Soon after arriving in Park City for the 2002 Sundance Film Festival, I filed the following: “Roaming around Park City left me with a fatigued sense of déja vu. Like I’ve done this too many times before and the thrill is…well, I’m sure it’ll come back once things get rolling.

“The area has been experiencing a drought so there’s not much snow, but every year I return Park City seems a little dryer, a little less exotic, and a little more of an orchestrated Mardi Gras. It’s as if the town is becoming more and more of a real-estate experiment — how many more condos, homes, buildings and new businesses can the local hustlers add to an already over-developed burgh before Park City has relinquished its former silver-mining-town identity entirely?


Brad Pitt, Jennifer Aniston and Robert Redford during the 2002 Sundance Film Festival.

“When I first came here in ’93 I thought, ‘Wow, cool.’ Now I’m going, ‘Hmm, yeah …okay.’ This festival used to be run and enjoyed by the hip elite; now it’s a mob scene everywhere you go. I guess all things lose their charm if you experience and re-experience them often enough. I wish it would snow and just blanket everything. Then I could run out into the middle of it and fall on my back and make an angel and maybe throw snowballs at cars.”

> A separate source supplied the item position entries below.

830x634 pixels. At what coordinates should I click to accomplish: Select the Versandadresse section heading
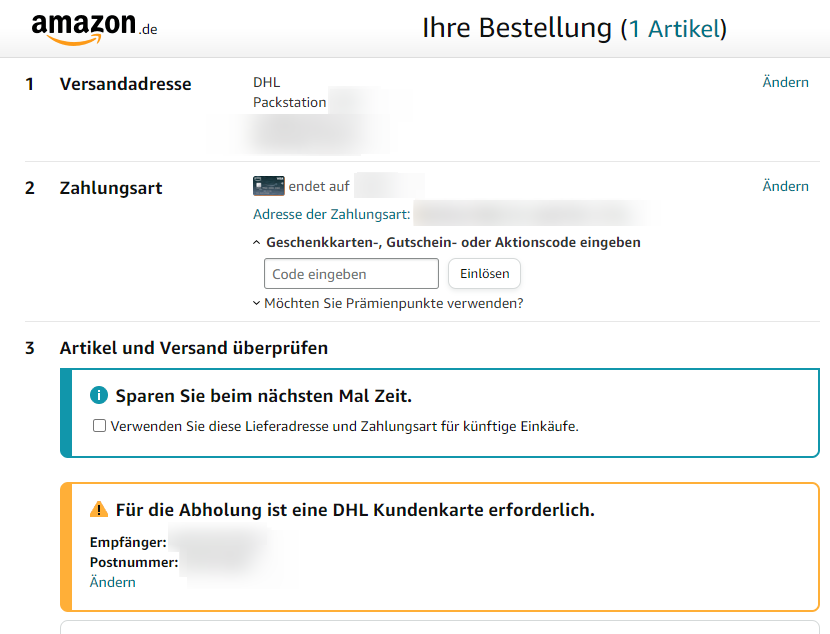[125, 84]
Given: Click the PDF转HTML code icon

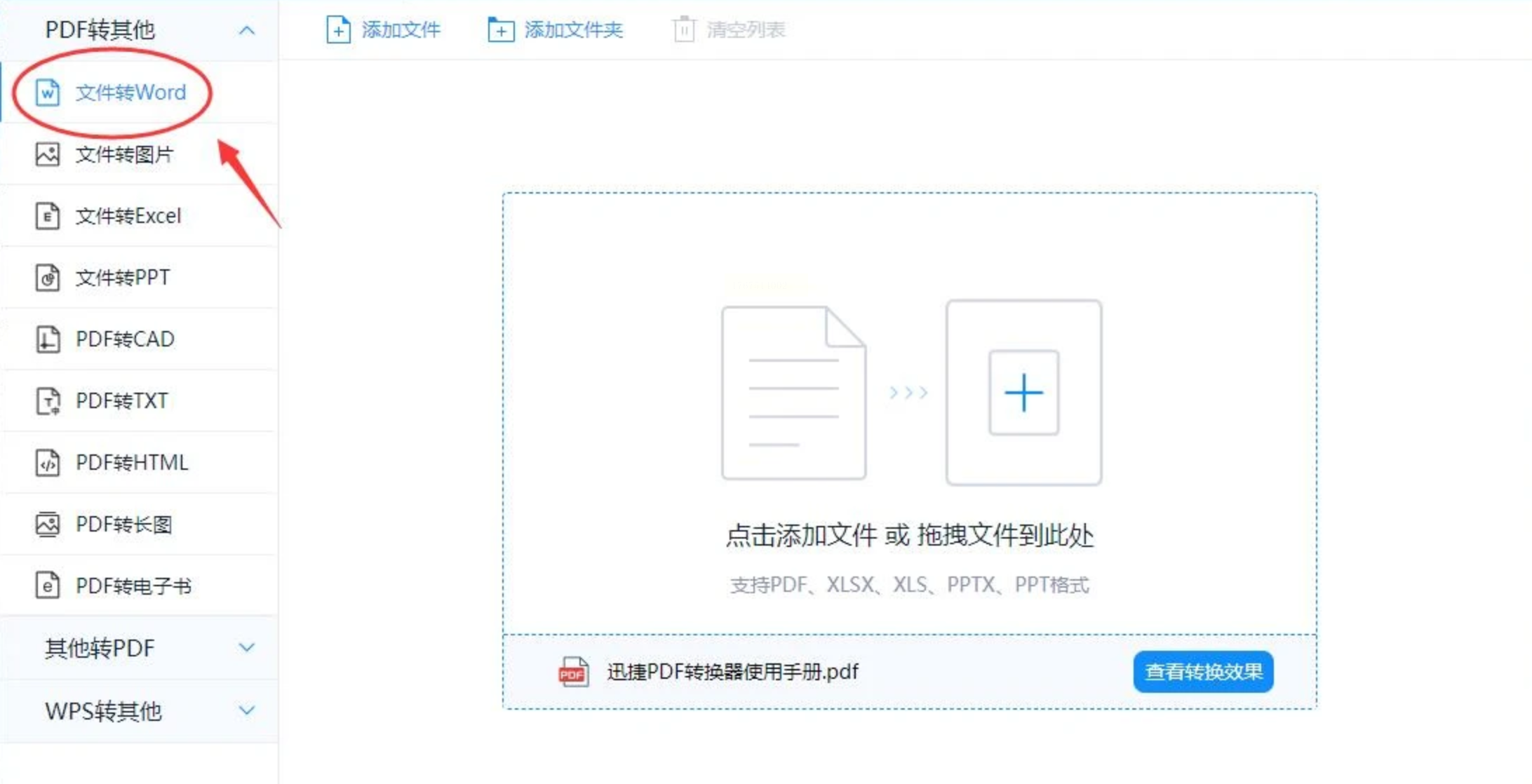Looking at the screenshot, I should (48, 463).
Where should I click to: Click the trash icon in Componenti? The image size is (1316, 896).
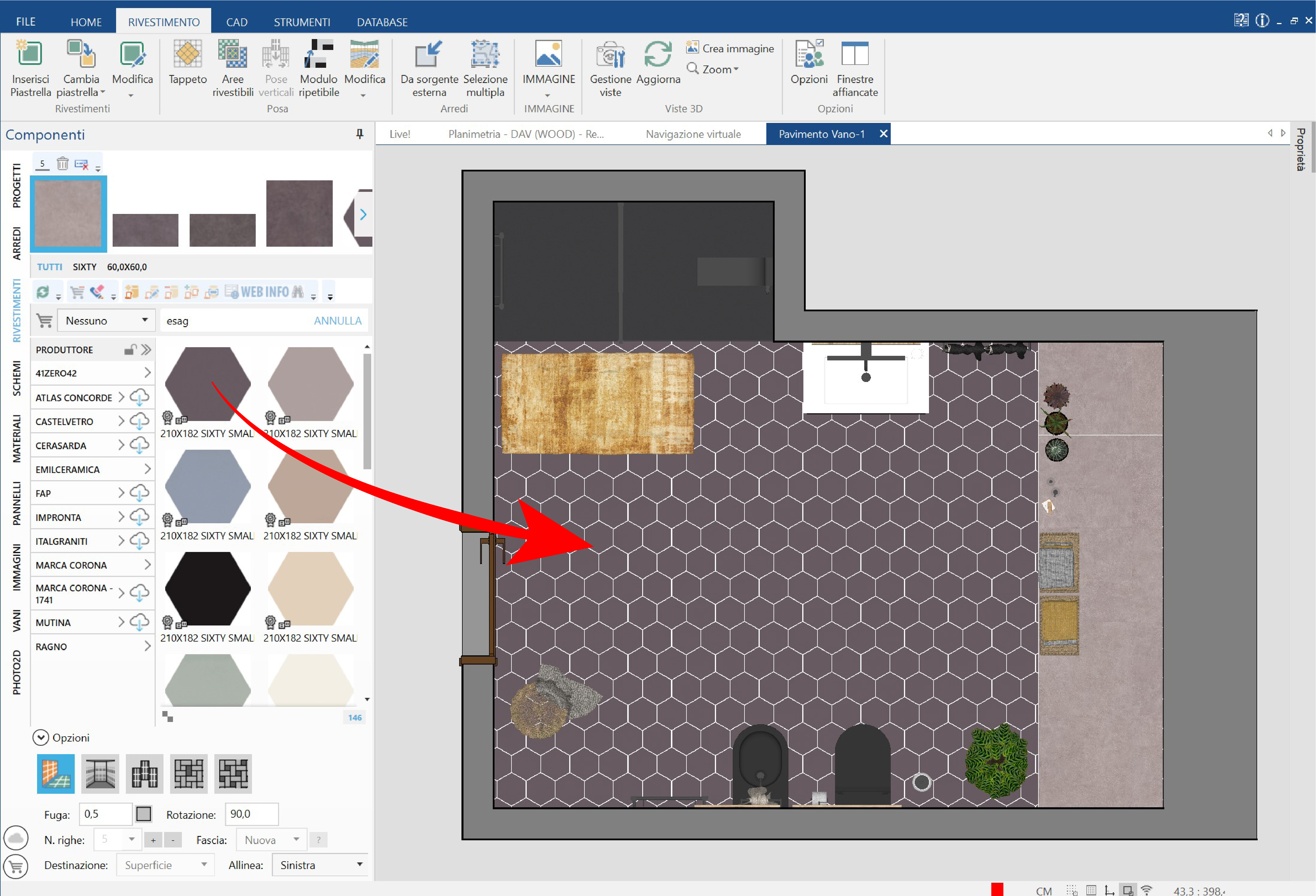point(62,164)
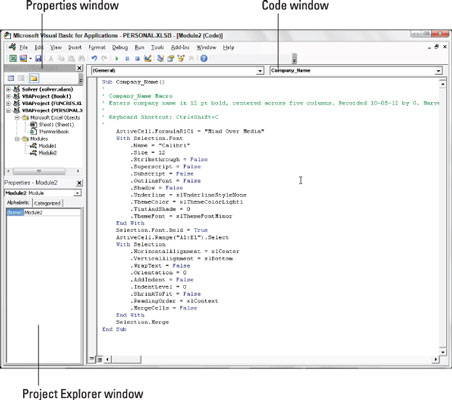The height and width of the screenshot is (400, 452).
Task: Toggle Folders view in Project Explorer
Action: coord(34,78)
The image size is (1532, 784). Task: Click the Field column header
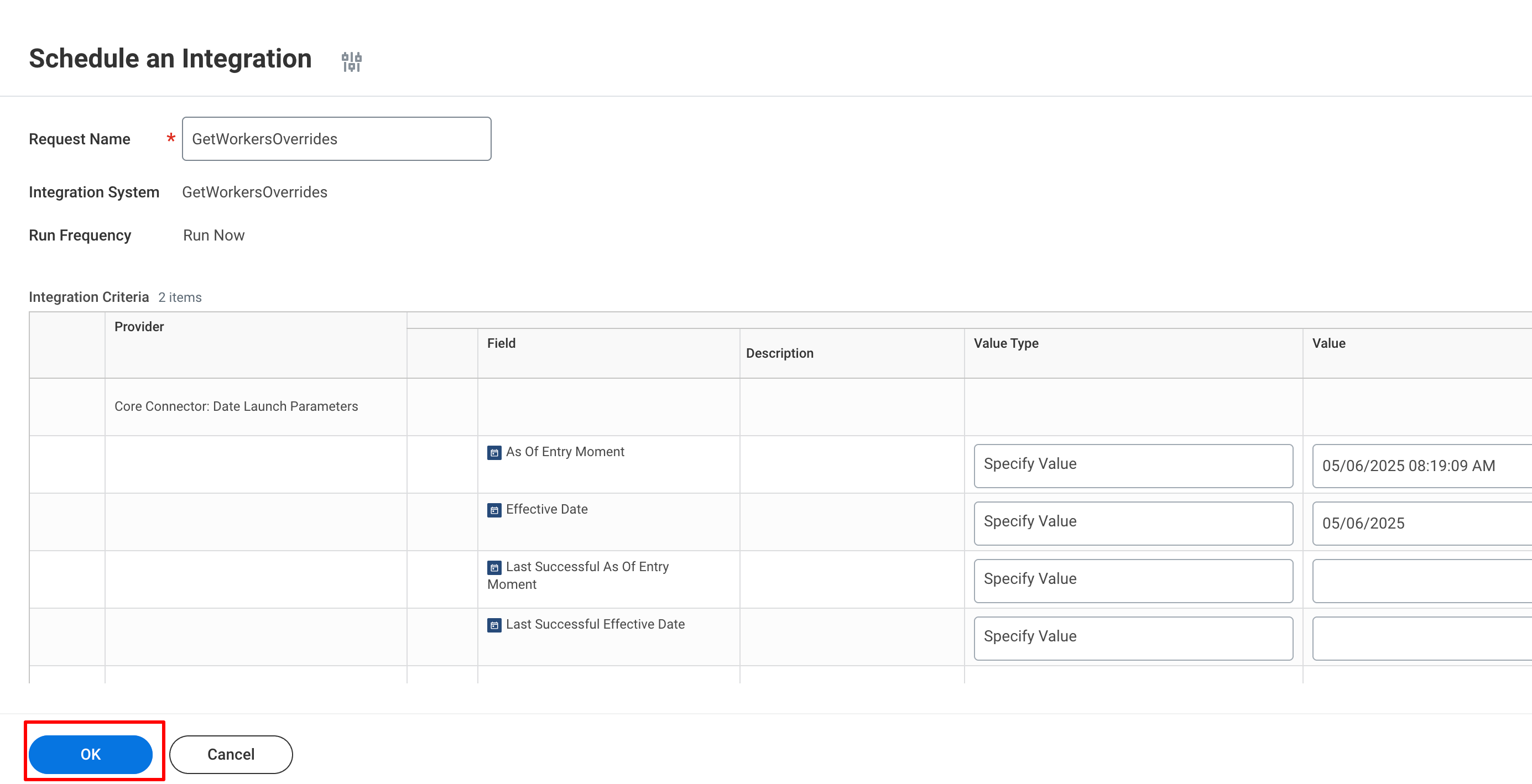501,343
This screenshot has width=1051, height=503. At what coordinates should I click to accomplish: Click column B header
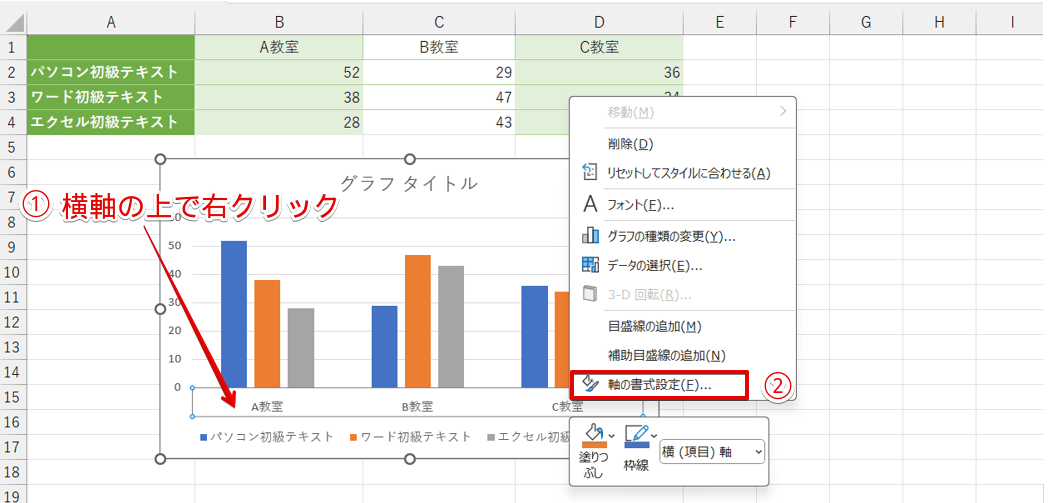point(279,21)
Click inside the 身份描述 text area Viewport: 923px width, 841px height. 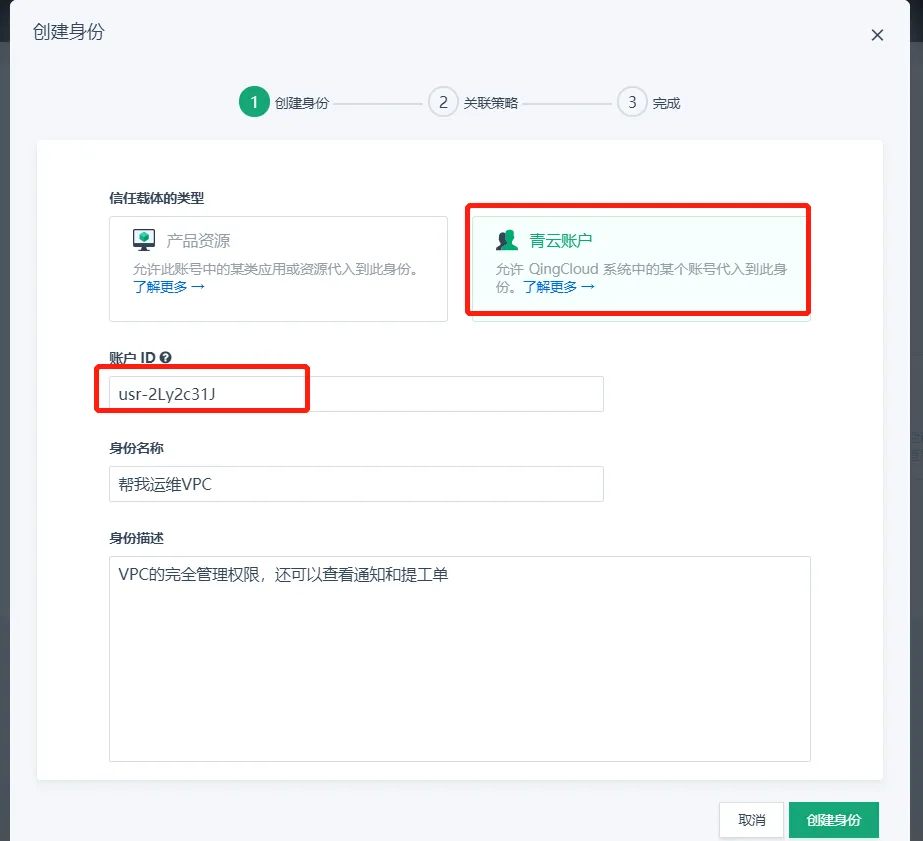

Some of the Sundance 2002 films: Niki Caro‘s Whale Rider, Rebecca Miller‘s Personal Velocity, Justin Lin‘s Better Luck Tomorrow, Susanne Bier‘s Open Hearts, Ted Demme & Richard LaGravenese‘s A Decade Under The Influence, Todd Louiso‘s Love Liza, Joe Carnahan‘s Narc, Mark Romanek‘s One Hour Photo, Steven Shainberg‘s Secretary, Gary Winick‘s Tadpole, Patricia Cardoso‘s Real Women Have Curves.